There’s a difference between having to prove your empathy and asserting you don’t have any.

So let’s start this off with a toot from kitty.town:

You know what, cis white dudes? You literally do not, and will not ever, have the tools to actually know how to do moderation of an internet space. If you think you do: you're absolutely wrong. If you *want* to do better: hire marginalized people and fully empower them to do this for you.

This… bothered me. Not because of how they moderate their instance (which doesn’t bother me at all; they’re actually quite thoughtful about it), but because of what it implies.

I actually responded (though I didn’t get a response):

This seems to imply that intersections of privilege make things qualitatively different and disqualifying, and that is a very uncomfortable idea. Not about my own privilege, but about the way that doesn’t acknowledge the toxicity types of privilege for other groups. (I’m thinking like white women’s impact on feminism towards both women of color and the trans community.) What am I missing?

The problem here, I think is the assumption that if there’s enough privilege piled onto a person that it makes them incapable of empathy.

Moderation of a space (internet or not) is inherently an expression of empathy. It’s an understanding that maybe another person or group has a valid worldview that the majority in that space does not share. And yeah, I totally get that straight cis white dudes (like me) really have to earn bona fides in a way that perhaps someone else might not.

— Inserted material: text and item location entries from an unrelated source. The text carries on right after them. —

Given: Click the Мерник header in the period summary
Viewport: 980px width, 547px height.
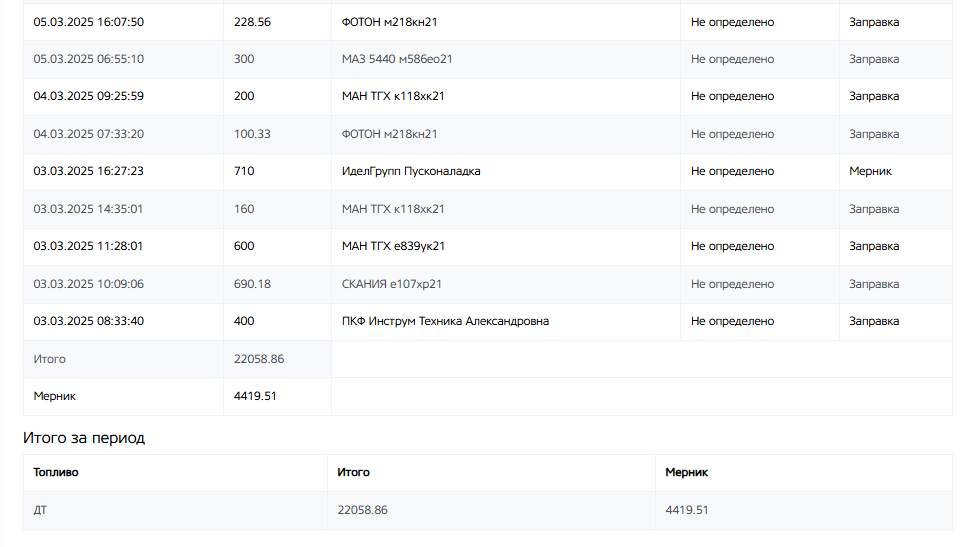Looking at the screenshot, I should point(686,472).
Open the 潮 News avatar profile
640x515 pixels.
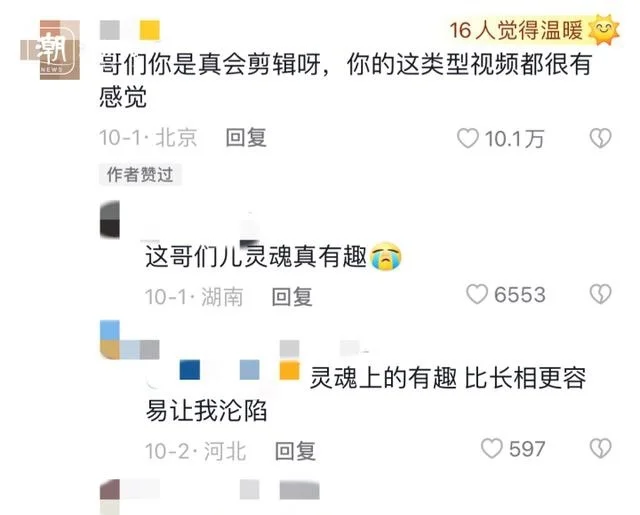click(x=50, y=50)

Where I have a (philosophical) difference is the idea that simply by having one or more fewer intersections of privilege makes someone qualitatively able to have that kind of empathy.  The examples of white women’s tears or the ways that transwomen have been discriminated against, or racism in the LGBT community all seem to indicate that the degree of intersectional discrimination do not correlate strongly with levels of empathy.

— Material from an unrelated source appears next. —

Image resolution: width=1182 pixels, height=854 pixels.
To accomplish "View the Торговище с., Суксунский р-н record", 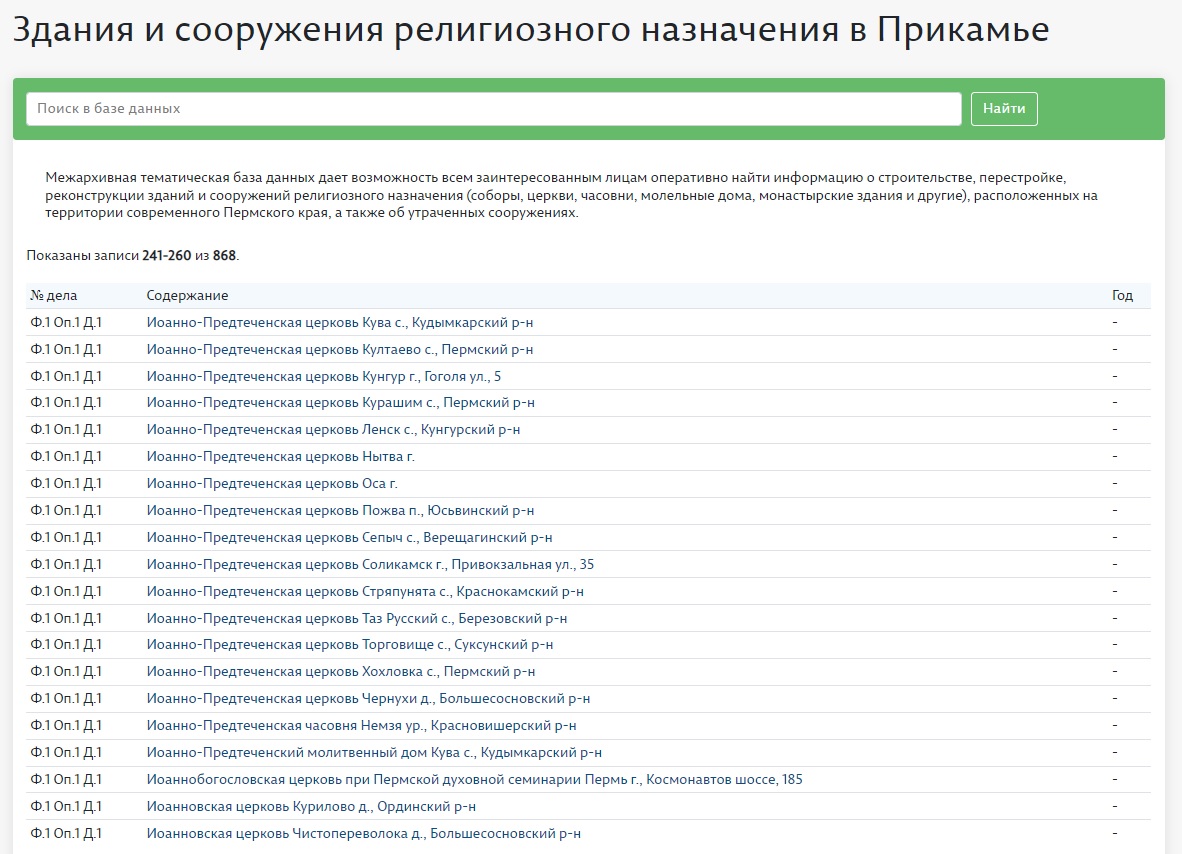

Again, and I cannot stress this strongly enough, straight cis white men should have a burden of proof when it comes to empathy.  It is rare enough that we experience something that even comes close enough to the discrimination other people face to give us a frame of reference.

But – and this is key for me here – asserting that folks like myself are unable to have sufficient empathy to be able to moderate an online space, ever, is both alienating and, more importantly, untrue.